Second, agencies should conduct risk assessments based on the probability of a successful attack and the magnitude of losses that might be sustained in such an attack. Since every possible threat cannot be prevented, conducting a risk assessment allows agencies to make hard choices with limited resources.
Agencies can base their risk assessments based on the following formula: Risk = (probability of a successful attack) X (losses sustained in the successful attack).
McNeal said, “Taken together, the probability of a successful attack employing a drone multiplied by the losses sustained in the successful attack will tell agencies what the risk from drones is. From there agencies, guided by Congress, can determine whether the risk is acceptable.”
Third, in addition to conducting a risk assessment, agencies should conduct a formal cost-benefit analysis using best practices. McNeal suggested using the following calculation: Benefit of a security measure = (probability of a successful attack) x (losses sustained in the successful attack) x (reduction in risk generated by the security measure).
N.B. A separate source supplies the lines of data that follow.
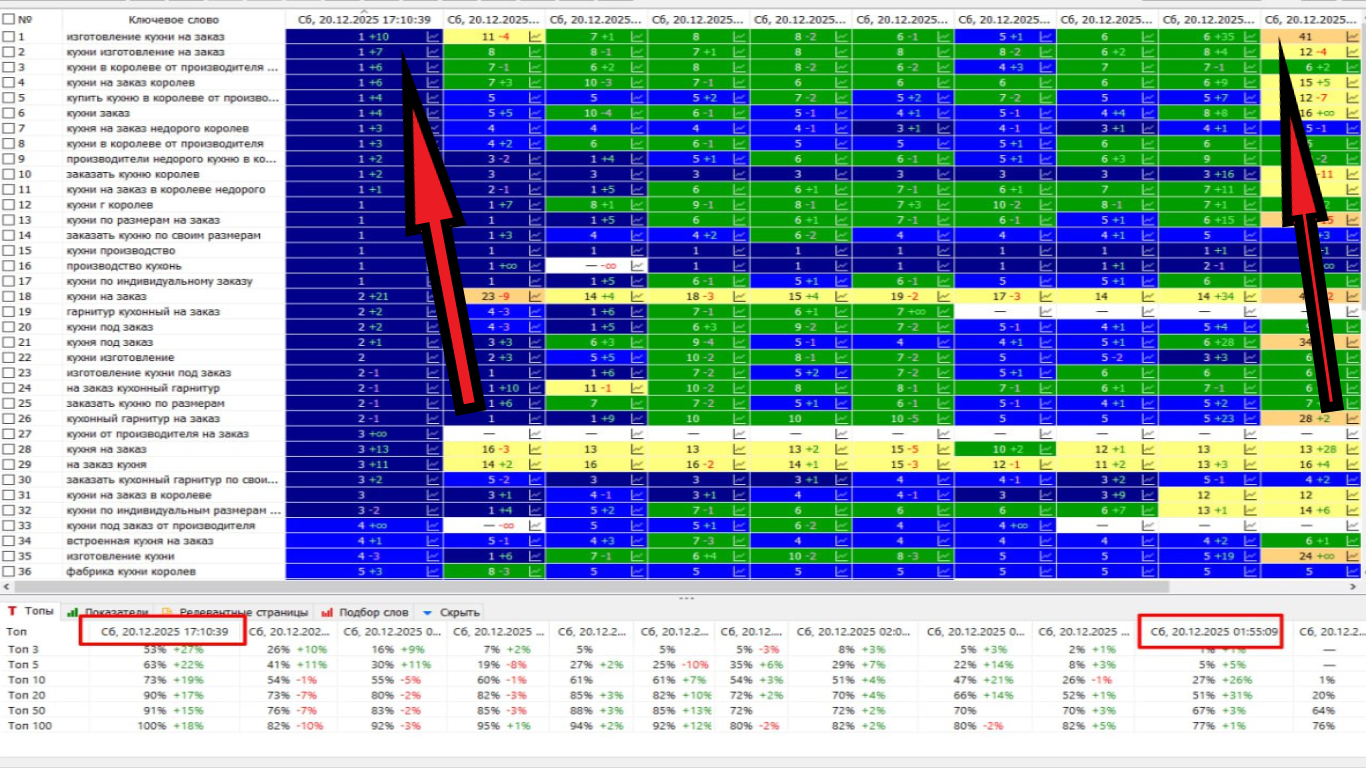The width and height of the screenshot is (1366, 768).
Task: Click chart icon beside '14 +4' in row 18
Action: click(637, 296)
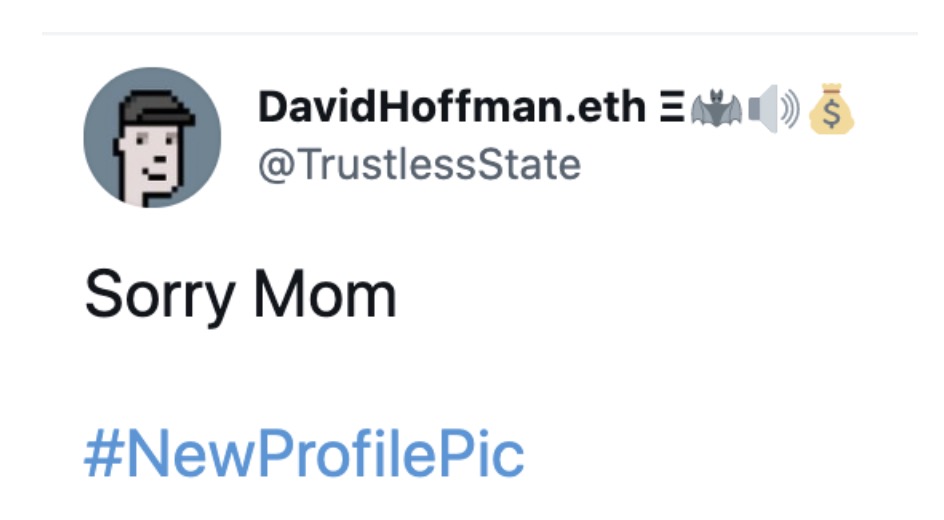Open the #NewProfilePic hashtag
Image resolution: width=944 pixels, height=520 pixels.
pyautogui.click(x=304, y=456)
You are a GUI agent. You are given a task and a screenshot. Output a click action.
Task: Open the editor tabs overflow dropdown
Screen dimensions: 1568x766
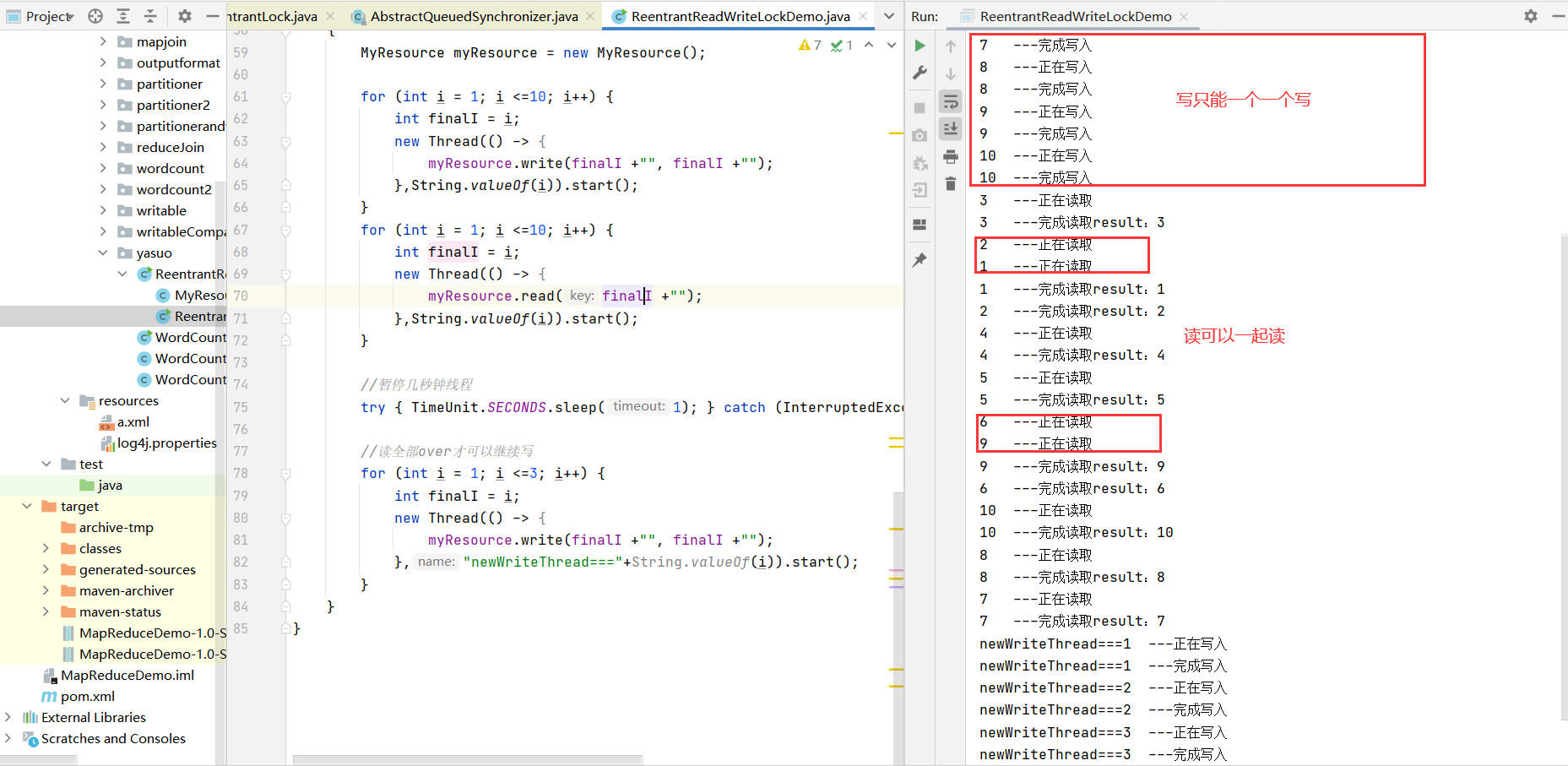[889, 16]
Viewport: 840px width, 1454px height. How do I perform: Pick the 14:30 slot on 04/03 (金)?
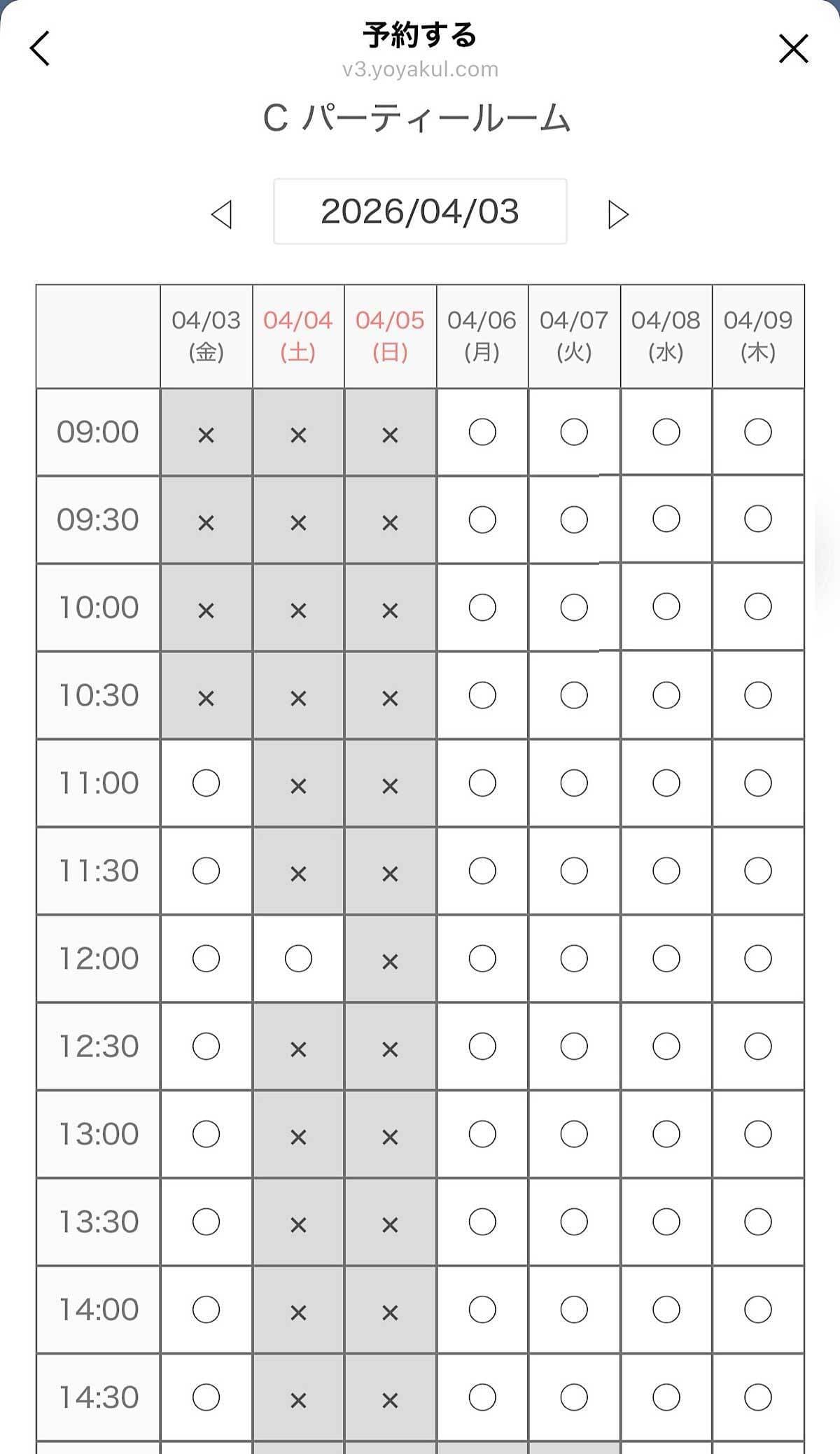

Finally, Congress should direct that a specific individual or office within DHS assume responsibility for generating threat assessments. Additionally, Congress may want to request the support of DHS Centers of Excellence in conducting terrorism risk analyses.
“The emergence of unmanned aerial vehicles in domestic skies raises understandable concerns that may require employment of mitigation technologies,” McNeal concluded. “However, before any funds are expended on such technologies, DHS should engage in a comprehensive risk assessment to identify the probability, magnitude of harm, benefits of security measures, and cost of those measures.”